======== Excerpt to read ========

Associated solar active region
- NOAA region no.: 9077
- Largest SXR flares: X5.7

G5 "Extreme" geomagnetic storm
- G-scale (NOAA/SWPC)
- Initial onset: 14 July 2000
- Dissipated: 16 July 2000
- Highest K_{p}-index: 9
- Highest A_{p}-index: 164
- Lowest Dst: −301 nT
- Impacts: Minor satellite and terrestrial power transformer damage

= Bastille Day solar storm =

Solar storm on 14–16 July 2000

The Bastille Day solar storm was a powerful solar storm on 14–16 July 2000 during the solar maximum of solar cycle 23. The storm began on the national day of France, Bastille Day. It involved a solar flare, a solar particle event, and a coronal mass ejection which caused a severe geomagnetic storm.

==Overview==

Extreme ultraviolet Imaging Telescope (EIT), 195 Å
Large Angle and Spectrometric Coronagraph (LASCO)
In EIT footage, the X5.7-class solar flare appears as a bright flash near the center of the solar disk; in LASCO footage, the subsequent halo CME appears as an expanding, bright ring around the Sun (represented by the white circle). Much of the footage from both instruments is obscured by noise caused by high energy particles colliding with the instruments' sensors.

===Solar flare and particle event===
On 14 July 2000 from about 10:03 to 10:43 UTC, GOES satellites detected a very strong, X5.7-class solar flare (Note: The label X5.7-class implies that the solar flare had a peak soft X-ray flux of 5.7e-3 W/m^{2} in the 0.1 to 0.8 nm passband. (See Solar flare.)) which peaked in soft X-ray intensity at around 10:24 UTC. This flare originated from the solar active region AR9077 which was located near the center of the Sun's disk (N22 W02) at the time of the flare.

Starting at around 10:41 UTC, GOES satellites began detecting a strong, S3, solar particle event (Note: The label S3 is assigned to solar particle events which have a flux of protons with energies ≥10 MeV peaking between 10^{3} and 10^{4} proton flux units (or particle cm^{−2} s^{−1} sr^{−1}).) associated with the ongoing X5.7-class flare. This resulted in high energy protons penetrating and ionizing parts of the Earth's ionosphere and creating noise in various satellite imaging systems such as in the EIT and LASCO instruments. Some of these particles had sufficient energy to generate effects measured on Earth's surface, an event referred to as a ground level enhancement. Although the flare was not extremely large, the associated solar particle event was the fourth largest since 1967.

======== Given records ========

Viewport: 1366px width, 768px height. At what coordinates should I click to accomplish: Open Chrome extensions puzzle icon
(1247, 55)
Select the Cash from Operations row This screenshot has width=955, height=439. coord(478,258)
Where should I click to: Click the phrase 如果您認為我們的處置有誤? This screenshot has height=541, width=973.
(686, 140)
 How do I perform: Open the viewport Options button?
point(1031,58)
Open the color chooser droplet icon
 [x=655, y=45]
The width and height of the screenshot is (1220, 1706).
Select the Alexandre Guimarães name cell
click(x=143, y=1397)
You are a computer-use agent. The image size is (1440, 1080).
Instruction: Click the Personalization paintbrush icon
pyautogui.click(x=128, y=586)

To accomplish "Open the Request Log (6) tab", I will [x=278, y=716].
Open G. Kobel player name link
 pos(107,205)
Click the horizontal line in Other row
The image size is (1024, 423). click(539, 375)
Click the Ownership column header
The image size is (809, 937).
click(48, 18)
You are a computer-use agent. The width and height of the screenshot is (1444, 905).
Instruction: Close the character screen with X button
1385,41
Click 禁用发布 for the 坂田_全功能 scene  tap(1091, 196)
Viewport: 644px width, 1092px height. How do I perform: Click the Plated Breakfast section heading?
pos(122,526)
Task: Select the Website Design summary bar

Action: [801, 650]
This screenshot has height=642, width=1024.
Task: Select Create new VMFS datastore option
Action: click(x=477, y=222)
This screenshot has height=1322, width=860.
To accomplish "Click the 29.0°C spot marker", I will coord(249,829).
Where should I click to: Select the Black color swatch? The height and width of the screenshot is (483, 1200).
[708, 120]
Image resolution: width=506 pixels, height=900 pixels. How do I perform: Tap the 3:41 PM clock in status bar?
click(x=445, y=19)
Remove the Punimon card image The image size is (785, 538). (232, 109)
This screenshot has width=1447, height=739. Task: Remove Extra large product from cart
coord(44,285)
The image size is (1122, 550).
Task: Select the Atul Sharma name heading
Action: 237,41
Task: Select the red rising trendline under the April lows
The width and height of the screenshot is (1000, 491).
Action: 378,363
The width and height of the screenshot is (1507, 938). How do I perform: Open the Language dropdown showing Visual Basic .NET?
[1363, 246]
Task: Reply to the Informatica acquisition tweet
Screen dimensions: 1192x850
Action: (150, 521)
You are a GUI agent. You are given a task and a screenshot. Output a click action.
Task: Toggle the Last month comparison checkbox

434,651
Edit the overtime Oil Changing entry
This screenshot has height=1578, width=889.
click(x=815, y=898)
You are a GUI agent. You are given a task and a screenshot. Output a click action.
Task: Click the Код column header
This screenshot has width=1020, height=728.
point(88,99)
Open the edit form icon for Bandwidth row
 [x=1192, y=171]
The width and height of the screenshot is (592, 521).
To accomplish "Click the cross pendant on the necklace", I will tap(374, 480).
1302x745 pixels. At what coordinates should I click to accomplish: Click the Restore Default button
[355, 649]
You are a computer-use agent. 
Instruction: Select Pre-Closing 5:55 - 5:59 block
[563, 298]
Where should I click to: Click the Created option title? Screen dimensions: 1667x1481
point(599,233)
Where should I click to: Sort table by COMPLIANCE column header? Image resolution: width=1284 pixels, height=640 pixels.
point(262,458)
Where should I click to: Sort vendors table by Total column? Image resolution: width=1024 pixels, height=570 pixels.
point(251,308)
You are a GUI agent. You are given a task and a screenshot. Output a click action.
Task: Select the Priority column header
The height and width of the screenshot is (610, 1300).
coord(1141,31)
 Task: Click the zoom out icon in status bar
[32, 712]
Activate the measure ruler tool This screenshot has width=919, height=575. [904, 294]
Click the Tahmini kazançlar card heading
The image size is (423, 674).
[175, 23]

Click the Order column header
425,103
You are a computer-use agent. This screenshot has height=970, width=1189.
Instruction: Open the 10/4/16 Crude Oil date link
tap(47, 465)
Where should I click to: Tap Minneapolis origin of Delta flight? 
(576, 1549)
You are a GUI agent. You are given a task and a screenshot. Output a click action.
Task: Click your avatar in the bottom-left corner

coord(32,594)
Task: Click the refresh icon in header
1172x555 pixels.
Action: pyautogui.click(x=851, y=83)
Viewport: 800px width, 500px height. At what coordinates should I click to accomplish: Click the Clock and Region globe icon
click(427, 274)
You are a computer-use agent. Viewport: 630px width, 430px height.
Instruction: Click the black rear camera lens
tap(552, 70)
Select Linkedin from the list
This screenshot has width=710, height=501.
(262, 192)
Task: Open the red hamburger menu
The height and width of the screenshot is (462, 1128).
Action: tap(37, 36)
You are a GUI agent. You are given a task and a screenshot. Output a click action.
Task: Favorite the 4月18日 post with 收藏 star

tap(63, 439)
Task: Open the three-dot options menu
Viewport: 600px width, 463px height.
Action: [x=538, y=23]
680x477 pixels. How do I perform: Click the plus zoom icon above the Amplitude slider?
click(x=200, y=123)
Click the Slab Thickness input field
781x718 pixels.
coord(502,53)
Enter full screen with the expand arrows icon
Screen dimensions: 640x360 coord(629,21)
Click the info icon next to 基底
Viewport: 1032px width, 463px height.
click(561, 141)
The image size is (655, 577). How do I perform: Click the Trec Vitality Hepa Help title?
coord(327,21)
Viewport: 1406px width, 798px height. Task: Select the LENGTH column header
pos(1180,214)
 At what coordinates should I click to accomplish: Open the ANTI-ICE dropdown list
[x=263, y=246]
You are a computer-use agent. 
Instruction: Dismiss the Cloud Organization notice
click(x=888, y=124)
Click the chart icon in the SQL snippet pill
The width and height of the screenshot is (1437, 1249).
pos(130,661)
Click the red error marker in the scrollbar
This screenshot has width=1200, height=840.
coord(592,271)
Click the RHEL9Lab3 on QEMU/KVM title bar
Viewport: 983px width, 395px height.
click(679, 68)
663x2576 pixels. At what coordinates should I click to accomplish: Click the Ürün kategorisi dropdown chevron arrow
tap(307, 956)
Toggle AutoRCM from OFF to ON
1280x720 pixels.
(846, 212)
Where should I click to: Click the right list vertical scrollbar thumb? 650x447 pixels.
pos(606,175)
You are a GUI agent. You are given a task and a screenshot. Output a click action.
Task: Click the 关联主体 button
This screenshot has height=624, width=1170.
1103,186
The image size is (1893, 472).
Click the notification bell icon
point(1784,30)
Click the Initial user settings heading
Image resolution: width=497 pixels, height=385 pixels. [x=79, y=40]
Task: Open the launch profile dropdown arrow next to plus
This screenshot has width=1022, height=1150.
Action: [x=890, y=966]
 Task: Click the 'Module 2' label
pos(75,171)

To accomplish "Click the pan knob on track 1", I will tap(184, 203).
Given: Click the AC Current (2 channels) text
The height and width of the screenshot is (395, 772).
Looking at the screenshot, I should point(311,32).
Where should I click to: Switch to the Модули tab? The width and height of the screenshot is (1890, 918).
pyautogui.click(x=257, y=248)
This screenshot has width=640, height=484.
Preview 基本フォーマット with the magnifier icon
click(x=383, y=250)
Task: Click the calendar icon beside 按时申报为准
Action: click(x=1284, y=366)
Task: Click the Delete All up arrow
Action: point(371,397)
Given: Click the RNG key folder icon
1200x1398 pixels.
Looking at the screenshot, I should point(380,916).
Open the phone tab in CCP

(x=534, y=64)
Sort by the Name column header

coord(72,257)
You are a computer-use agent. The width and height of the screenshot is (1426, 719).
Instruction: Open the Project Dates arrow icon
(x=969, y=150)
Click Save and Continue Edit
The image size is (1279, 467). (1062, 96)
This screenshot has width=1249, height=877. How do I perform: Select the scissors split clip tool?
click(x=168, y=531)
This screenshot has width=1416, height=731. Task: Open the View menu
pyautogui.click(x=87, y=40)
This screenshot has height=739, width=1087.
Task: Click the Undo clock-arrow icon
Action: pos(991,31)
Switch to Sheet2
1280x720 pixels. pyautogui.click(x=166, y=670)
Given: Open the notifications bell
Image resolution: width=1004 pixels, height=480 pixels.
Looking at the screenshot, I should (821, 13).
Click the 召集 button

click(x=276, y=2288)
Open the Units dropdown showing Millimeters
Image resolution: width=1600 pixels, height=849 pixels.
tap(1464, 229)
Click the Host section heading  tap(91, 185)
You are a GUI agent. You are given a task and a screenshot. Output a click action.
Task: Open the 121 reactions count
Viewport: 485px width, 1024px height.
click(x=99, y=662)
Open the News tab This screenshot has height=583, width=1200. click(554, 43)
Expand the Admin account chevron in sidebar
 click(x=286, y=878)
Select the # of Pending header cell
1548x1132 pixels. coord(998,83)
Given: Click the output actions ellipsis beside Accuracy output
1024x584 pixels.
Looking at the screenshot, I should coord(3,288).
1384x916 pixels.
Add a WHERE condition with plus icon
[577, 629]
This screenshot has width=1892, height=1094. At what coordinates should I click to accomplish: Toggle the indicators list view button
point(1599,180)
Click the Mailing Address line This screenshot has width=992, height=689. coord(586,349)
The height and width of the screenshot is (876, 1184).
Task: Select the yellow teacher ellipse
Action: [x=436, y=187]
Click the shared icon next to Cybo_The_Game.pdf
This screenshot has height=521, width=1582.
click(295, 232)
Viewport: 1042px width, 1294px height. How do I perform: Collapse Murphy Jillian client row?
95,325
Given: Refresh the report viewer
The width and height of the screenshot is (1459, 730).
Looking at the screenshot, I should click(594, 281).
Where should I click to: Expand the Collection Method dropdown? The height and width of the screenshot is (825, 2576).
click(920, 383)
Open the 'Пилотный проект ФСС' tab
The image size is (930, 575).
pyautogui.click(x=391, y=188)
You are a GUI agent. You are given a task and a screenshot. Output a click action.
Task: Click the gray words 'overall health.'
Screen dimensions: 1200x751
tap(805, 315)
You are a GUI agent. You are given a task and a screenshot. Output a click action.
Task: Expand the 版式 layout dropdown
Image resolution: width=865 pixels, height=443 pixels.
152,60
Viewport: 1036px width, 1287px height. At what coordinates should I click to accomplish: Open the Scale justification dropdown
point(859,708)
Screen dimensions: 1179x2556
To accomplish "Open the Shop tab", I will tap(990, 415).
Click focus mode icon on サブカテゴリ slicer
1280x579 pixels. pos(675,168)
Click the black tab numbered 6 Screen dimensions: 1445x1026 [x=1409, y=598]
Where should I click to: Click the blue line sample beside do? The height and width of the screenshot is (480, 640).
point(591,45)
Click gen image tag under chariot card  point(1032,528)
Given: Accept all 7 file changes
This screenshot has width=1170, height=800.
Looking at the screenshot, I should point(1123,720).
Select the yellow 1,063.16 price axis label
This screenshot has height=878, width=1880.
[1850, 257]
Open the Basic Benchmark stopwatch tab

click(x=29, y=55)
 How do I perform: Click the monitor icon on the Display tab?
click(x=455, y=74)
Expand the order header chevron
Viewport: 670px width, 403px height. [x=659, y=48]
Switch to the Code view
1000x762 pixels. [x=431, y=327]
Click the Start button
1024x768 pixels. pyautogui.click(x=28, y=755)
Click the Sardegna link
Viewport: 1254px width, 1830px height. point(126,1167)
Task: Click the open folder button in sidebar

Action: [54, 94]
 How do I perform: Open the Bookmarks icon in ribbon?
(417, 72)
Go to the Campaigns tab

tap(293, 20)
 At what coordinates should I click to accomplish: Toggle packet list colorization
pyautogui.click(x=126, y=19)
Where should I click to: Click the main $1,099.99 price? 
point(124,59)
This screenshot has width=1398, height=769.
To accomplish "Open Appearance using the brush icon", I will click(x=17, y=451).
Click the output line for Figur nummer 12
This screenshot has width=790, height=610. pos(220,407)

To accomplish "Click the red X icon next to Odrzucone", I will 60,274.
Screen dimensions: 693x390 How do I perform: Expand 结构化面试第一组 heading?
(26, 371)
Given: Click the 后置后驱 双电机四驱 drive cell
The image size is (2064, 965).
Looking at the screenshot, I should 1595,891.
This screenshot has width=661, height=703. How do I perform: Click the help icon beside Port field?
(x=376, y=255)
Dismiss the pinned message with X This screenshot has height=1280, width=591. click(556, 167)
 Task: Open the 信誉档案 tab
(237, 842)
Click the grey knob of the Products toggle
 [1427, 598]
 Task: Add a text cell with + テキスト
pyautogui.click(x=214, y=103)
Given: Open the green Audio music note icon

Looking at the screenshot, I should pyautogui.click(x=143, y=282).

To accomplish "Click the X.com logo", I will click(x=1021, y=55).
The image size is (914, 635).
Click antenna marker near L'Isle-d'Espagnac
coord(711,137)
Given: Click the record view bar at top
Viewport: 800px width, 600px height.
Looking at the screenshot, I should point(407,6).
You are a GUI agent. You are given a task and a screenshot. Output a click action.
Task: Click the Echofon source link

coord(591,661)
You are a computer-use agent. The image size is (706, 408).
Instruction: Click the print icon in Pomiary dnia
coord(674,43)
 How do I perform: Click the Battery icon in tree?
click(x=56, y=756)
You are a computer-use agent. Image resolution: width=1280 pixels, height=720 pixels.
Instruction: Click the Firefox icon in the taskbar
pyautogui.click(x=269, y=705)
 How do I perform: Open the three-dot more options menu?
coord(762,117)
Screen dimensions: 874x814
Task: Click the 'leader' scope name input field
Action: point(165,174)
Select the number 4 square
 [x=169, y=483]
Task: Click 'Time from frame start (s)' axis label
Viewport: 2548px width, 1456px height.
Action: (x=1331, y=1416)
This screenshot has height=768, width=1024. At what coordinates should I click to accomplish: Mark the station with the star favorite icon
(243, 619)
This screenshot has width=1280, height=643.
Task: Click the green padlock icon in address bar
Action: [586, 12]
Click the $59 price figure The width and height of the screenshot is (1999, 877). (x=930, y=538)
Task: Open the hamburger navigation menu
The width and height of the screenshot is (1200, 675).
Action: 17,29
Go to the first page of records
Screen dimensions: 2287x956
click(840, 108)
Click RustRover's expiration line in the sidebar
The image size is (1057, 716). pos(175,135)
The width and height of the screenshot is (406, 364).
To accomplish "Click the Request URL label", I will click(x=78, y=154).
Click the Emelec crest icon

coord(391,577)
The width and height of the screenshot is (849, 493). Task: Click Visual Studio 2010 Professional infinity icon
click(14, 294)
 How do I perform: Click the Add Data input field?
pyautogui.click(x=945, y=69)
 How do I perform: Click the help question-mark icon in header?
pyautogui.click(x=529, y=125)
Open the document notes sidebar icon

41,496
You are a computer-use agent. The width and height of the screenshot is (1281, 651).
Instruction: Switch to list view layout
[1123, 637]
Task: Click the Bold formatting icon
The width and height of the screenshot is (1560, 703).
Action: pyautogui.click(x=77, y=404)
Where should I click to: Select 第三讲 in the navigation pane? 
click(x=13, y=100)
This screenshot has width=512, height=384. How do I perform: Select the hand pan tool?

========

#### [Problem statement]
Reproduce the passage of the Bastille Day solar storm text from "In EIT footage, the" to "of the flare.". The listing is not needed here.

#### [Expected answer]
In EIT footage, the X5.7-class solar flare appears as a bright flash near the center of the solar disk; in LASCO footage, the subsequent halo CME appears as an expanding, bright ring around the Sun (represented by the white circle). Much of the footage from both instruments is obscured by noise caused by high energy particles colliding with the instruments' sensors.

===Solar flare and particle event===
On 14 July 2000 from about 10:03 to 10:43 UTC, GOES satellites detected a very strong, X5.7-class solar flare (Note: The label X5.7-class implies that the solar flare had a peak soft X-ray flux of 5.7e-3 W/m^{2} in the 0.1 to 0.8 nm passband. (See Solar flare.)) which peaked in soft X-ray intensity at around 10:24 UTC. This flare originated from the solar active region AR9077 which was located near the center of the Sun's disk (N22 W02) at the time of the flare.